Silicon Microphotonics – The Internet of the Future?

The technology for silicon microphotonics has been around for decades; the problem lies in the ability to produce the optoelectronics in a mass-market, low cost fashion. This branch of technology deals with directing light at a microscopic scale. At least two different materials are used to squeeze the light and ‘Fresnel equations’ are used to direct the light beam.

Since the technology is optical based, it will be awhile before it is seen at people’s homes. Businesses with full optic-fiber networks will be the first to enjoy speeds up to 1000 times faster than what is currently being used.


The Microphotonic Advantage

Besides the ability to increase bandwidth, other advantages include lower heat distribution, less power consumption and more noise reduction.
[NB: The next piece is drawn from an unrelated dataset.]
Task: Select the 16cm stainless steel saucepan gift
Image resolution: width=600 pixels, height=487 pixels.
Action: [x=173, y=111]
These are all great advantages for biotechnology, medical and design firms that require a lot of data to transfer over the network at breakneck speeds. Even though the technology is there and the need is there, the question remains: why are these super-powered networks not being used?
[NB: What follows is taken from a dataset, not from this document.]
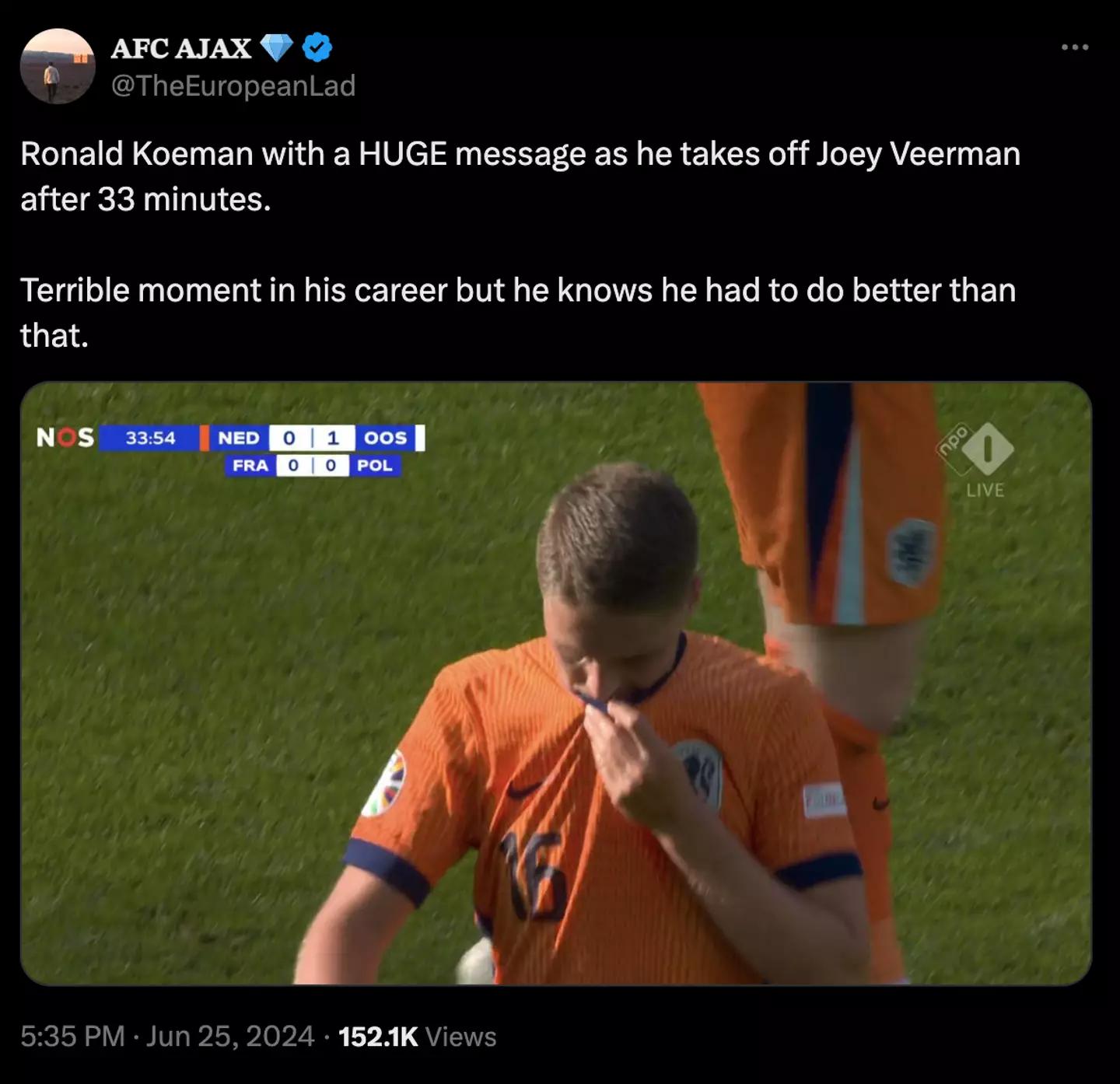The image size is (1120, 1084).
Task: Click the number 16 on the jersey
Action: point(535,876)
There are no standards created for this type of network. Third-party software and hardware companies do not have a common criterion to build around. The basic make-light-move-through-the-fiber optics is sound, but how the software will control the switches, routers and amplifiers are not yet defined.

In fact, technology is moving at such a speed that microphotonics are now becoming nanophotonics. The basic principles of light transferring data is being developed faster than the ability to use the technology.
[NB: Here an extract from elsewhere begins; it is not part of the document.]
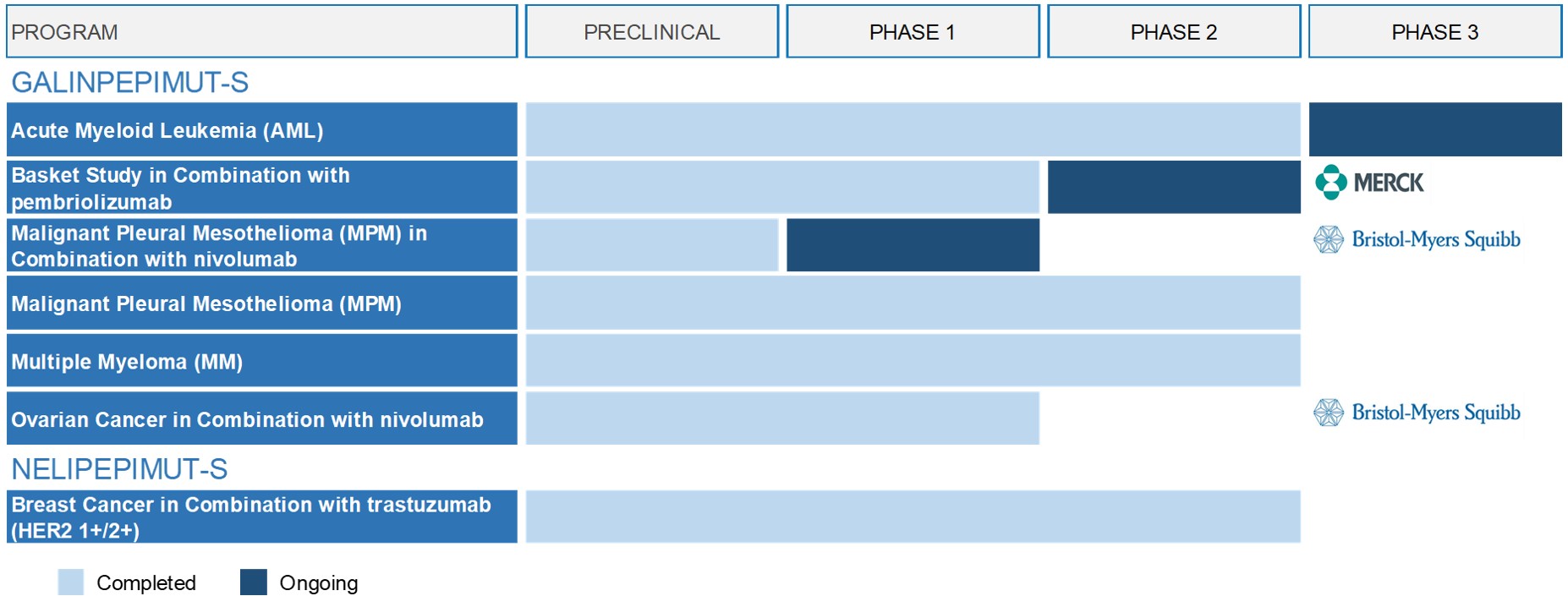
Task: Select the PRECLINICAL column header
Action: 651,32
The Microphotonics Center posted the agenda for an April 2013 meeting discussing a interconnection hierarchy. They stated, “The 2013 Spring Meeting of the Microphotonics Center Industry Consortium will examine the drivers and timelines for the commercial entry of integrated microphotonic components at each level of the interconnection hierarchy. Particular attention will be given to analysis of the level-to-level technology transition path. The path from network fiber to the data center AOC has not been iterative. The penetration of microphotonics to the backplane and board levels may be even more disruptive with significant barriers of low cost, high component volume and compatibility with electronic design.”

It is clear that silicon microphotonics may not get the chance it deserves.